(Work to complete): The lines to return are the one containing "Cookies (482, 1533)" and all that follow it in the entries below, duplicated exactly and nothing else.

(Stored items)
-*-*-

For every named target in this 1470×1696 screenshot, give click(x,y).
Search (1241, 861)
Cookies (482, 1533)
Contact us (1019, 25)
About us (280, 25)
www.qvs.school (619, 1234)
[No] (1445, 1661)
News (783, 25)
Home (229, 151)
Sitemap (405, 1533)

-*-*-

(Expected answer):
Cookies (482, 1533)
Contact us (1019, 25)
About us (280, 25)
www.qvs.school (619, 1234)
[No] (1445, 1661)
News (783, 25)
Home (229, 151)
Sitemap (405, 1533)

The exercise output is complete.